### Given passage
_ _ _ _

Galdeira’s impending school choice raises questions about recruiting
This isn't your mama's game anymore.
In fact, the world of girls basketball continues to evolve in the islands, so much so that it's not just colleges that try to establish position with the top prospects.
Dozens upon dozens of Hawaii's high school hoopsters move on to play the college game, and the effect of competition for talent is trickling down to the lower levels. In fact, two Big Island eighth-graders have drawn more attention than any two pre-teen players since the Kuehu twins, Shawna-Lei and Shaena-Lyn, went to Punahou as ninth-graders.
One is Dawnyelle Awa, daughter of Konawaena coach Bobbie Awa. The other is Emalia "Lia" Galdeira of Waimea.
While Awa is destined to play for her mom and dad, Donald Awa, at Konawaena, Galdeira's future is up in the air.
Galdeira, at 5-foot-6, is a slasher with excellent instincts on both ends of the floor. Rumors swirled around Oahu about her talent, but whether she is being recruited by one or more schools depends on the definition of "recruit."
Punahou, which won the state crown in '05 and '06, hasn't made official contact with Lia Galdeira, but is aware of her through a supporter of the program. Galdeira's father, Kunia Galdeira, said that longtime youth coach Dennis Agena, founder of the Kalakaua Foundation Basketball Clinic, put on a clinic at Honokaa recently. Agena is not part of Punahou's coaching staff, but is a supporter.

_ _ _ _

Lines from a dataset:
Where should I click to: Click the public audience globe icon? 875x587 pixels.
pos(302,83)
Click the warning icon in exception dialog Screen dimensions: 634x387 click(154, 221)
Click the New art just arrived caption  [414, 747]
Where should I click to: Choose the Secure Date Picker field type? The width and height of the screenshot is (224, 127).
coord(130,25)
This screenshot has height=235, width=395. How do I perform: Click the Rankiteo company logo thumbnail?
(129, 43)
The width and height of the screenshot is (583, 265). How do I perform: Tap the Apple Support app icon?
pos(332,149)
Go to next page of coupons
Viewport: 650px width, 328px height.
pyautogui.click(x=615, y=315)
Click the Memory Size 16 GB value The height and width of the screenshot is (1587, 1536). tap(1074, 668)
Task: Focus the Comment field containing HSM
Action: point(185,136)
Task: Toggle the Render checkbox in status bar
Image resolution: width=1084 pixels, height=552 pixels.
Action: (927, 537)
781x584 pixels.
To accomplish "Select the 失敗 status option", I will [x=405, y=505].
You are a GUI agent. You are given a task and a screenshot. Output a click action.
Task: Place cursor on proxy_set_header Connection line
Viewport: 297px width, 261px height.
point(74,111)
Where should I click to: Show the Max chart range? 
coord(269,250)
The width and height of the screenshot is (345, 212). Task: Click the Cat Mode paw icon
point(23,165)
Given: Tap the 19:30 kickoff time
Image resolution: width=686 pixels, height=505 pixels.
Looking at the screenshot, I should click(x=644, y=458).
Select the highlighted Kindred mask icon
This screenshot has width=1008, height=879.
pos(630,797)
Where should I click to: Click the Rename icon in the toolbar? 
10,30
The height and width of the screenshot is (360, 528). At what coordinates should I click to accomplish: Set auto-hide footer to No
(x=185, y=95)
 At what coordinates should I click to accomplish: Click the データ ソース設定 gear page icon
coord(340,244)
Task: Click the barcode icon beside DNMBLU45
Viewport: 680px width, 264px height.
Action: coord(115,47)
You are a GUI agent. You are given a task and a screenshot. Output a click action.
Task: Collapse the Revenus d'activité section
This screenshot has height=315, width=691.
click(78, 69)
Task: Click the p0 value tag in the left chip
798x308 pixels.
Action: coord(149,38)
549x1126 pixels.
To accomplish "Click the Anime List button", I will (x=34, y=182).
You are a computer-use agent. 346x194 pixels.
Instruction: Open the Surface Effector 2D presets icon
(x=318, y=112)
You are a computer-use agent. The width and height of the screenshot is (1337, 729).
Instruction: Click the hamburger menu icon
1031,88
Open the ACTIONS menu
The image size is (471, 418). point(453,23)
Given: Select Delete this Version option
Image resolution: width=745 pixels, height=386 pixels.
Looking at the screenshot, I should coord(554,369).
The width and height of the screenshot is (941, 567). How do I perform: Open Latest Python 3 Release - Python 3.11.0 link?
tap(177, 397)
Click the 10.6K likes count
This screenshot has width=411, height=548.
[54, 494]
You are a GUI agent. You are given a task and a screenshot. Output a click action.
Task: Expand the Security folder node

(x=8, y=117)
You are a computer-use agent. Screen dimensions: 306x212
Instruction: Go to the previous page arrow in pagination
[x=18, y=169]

_ _ _ _

### Assignment 1
According to the article on Galdeira's school choice, in which years did Punahou win the state crown?
### Assignment 2
Summarize the article on Galdeira's school choice in two sentences.
### Assignment 3
Write the next part of the article on Galdeira's school choice, picking up after its last sentence.
Nothing in the lines is required for the work here.

### Expected answer 1
Punahou won the state crown in '05 and '06.

### Expected answer 2
Competition for girls basketball talent in Hawaii is reaching younger players, and two Big Island eighth-graders, Dawnyelle Awa and Emalia "Lia" Galdeira, have drawn more attention than any pre-teen players since the Kuehu twins. Awa is destined to play for her parents at Konawaena, but Galdeira's future is uncertain: Punahou has not officially contacted her, though it knows of her through a program supporter, Dennis Agena, who recently held a clinic at Honokaa.

### Expected answer 3
"He was the one who kind of was interested in Emalia coming to Punahou. He wanted us to really think about it," Kunia Galdeira said. "No. 1, it would be her taking the test to see if she qualifies or not, and also, finding a place for her to stay. That's the hardest part. I don't have anybody as yet who I can trust."
In the eyes of longtime coaches, like former Honokaa boys guru Cheyenne Meyer, it is plain-old recruiting.
"If he's asking her to go there because of basketball, I think that's wrong. He wasn't the guy working with her all these years, but if it's about education, that's different," he said. "Maybe he's recruiting for somebody else. If there's no consequences, it's gonna happen all the time. If she goes to Punahou, I guess the rich get richer. That's like the Yankees, with all the resources, they can get whoever they want. When those things happen, it gets tougher for the small public schools."
However, simply asking a student-athlete about her future plans is certainly within protocol, former Kalaheo girls hoops coach Chico Furtado said.
"Here the fine line that comes in is, it's not recruiting, but I think there's some influence there. To some degree, part of recruiting is influence," said Furtado, who still coaches the boys team at Kalaheo. "The bottom line is, it sounds like Punahou has been very active with bringing athletes into the school, and there's nothing wrong with that if they're good fits."
Punahou coach Mike Taylor hasn't seen Galdeira play, but said that he has heard about her. He was clear to point out that he has never spoken with Galdeira or her family.
"If any student-athlete is interested in our school, they have to make first contact," Taylor said.
Maryknoll girls coach Bobby Samson, who is a teacher at Campbell, thinks it shouldn't really matter.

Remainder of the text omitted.